[TEXT SECTION]
Las Vegas Sun

March 29, 2024

Q&A: Expert describes why Congress is ‘broken’

Molly Reynolds

Molly Reynolds

As shown by dismal approval ratings — an anemic 15 percent in the most recent Gallup poll — Americans have a low opinion of Congress.

That disdain is justified, says Molly Reynolds. Reynolds, a Brookings Institution expert on the federal legislative branch, says party polarization and take-no-prisoners political gamesmanship have plunged Congress into dysfunction.

During a visit last week to UNLV, where she gave a presentation examining why state governors have broken with their national party on Obamacare and other issues, Reynolds sat down with the Sun to discuss her research on Congress. Edited excerpts of the interview follow:

You’ve described Congress as “broken.” Why did you choose that term?

The No. 1 reason I described it that way is that Congress is not solving the problems before it that have real consequences for the American people. So they’re both not solving the problems and they’re not in many cases fulfilling their basic responsibilities.

I do a lot of work on the budget and the appropriations process, and we could spend the whole time here talking about the ways in which that is broken. But we regularly see Congress fail to complete appropriations bills before the start of the new fiscal year.

Congress now also regularly chooses not to work on a budget resolution, which is kind of the high-level blueprint for spending and revenue for a given year.

This year, for example, it appears they’re not going to do that. There are ways to get around it.

When you say Congress isn’t solving problems, what issues do you have in mind?

Things where there’s pretty broad public consensus on wanting some kind of action, and Congress in many cases just kind of can’t get out of its own way to do that.

I think immigration’s a really great example of that. Gun control legislation as well. And I think the opioid epidemic is another instance where Congress hasn’t been terribly successful at taking action.

What caused things to get to this level?

A couple of things, but one thing that I really try to push people on is the degree to which what happens in Congress now has to bear a lot of political conflict in the system.

This is really influenced by my work the appropriations process. Even when we see those spending bills come to the floor on something that looks like the schedule that they’re supposed to, all of a sudden there are a whole lot of controversial amendments that both sides are offering to them.

[DATA SECTION]
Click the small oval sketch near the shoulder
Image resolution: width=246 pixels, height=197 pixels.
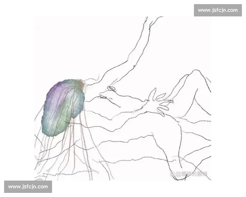(112, 88)
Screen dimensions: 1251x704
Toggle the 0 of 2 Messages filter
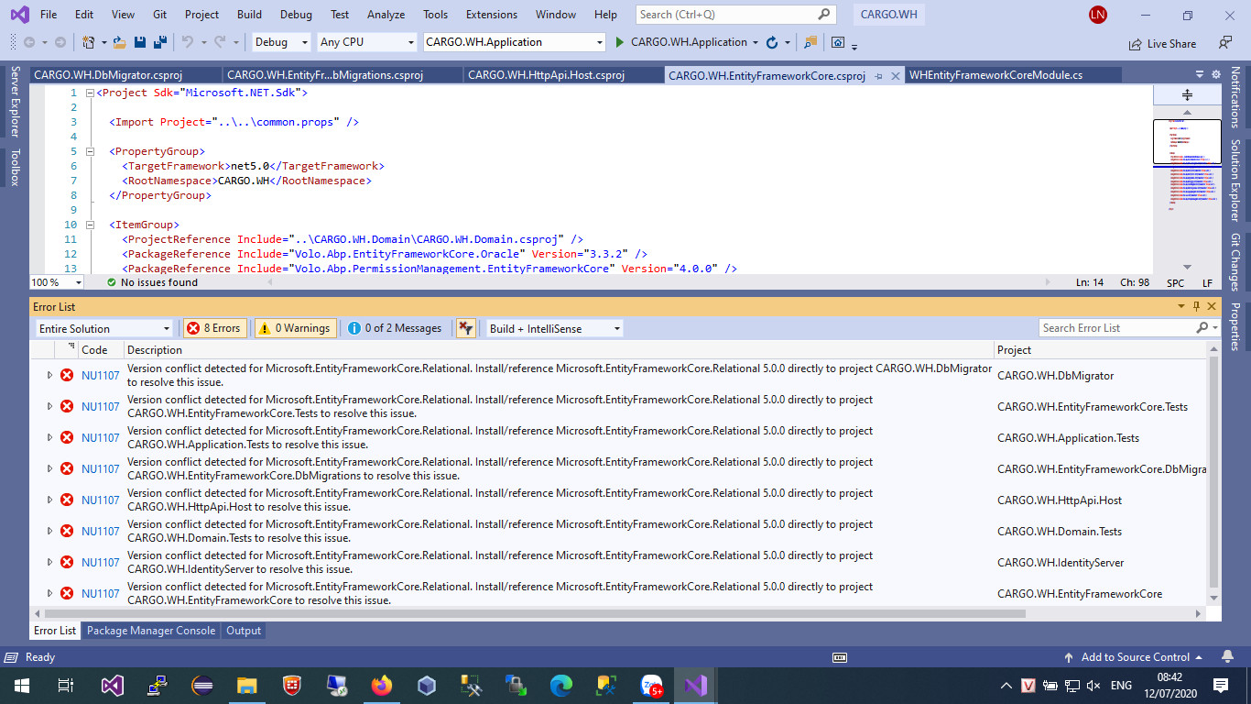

[WHAT YOU SHOULD DO]
Reproduce the passage of the interview on Congress above verbatim, between "This year, for" and "in the system.", inclusive.

[ANSWER TO THIS EXERCISE]
This year, for example, it appears they’re not going to do that. There are ways to get around it.

When you say Congress isn’t solving problems, what issues do you have in mind?

Things where there’s pretty broad public consensus on wanting some kind of action, and Congress in many cases just kind of can’t get out of its own way to do that.

I think immigration’s a really great example of that. Gun control legislation as well. And I think the opioid epidemic is another instance where Congress hasn’t been terribly successful at taking action.

What caused things to get to this level?

A couple of things, but one thing that I really try to push people on is the degree to which what happens in Congress now has to bear a lot of political conflict in the system.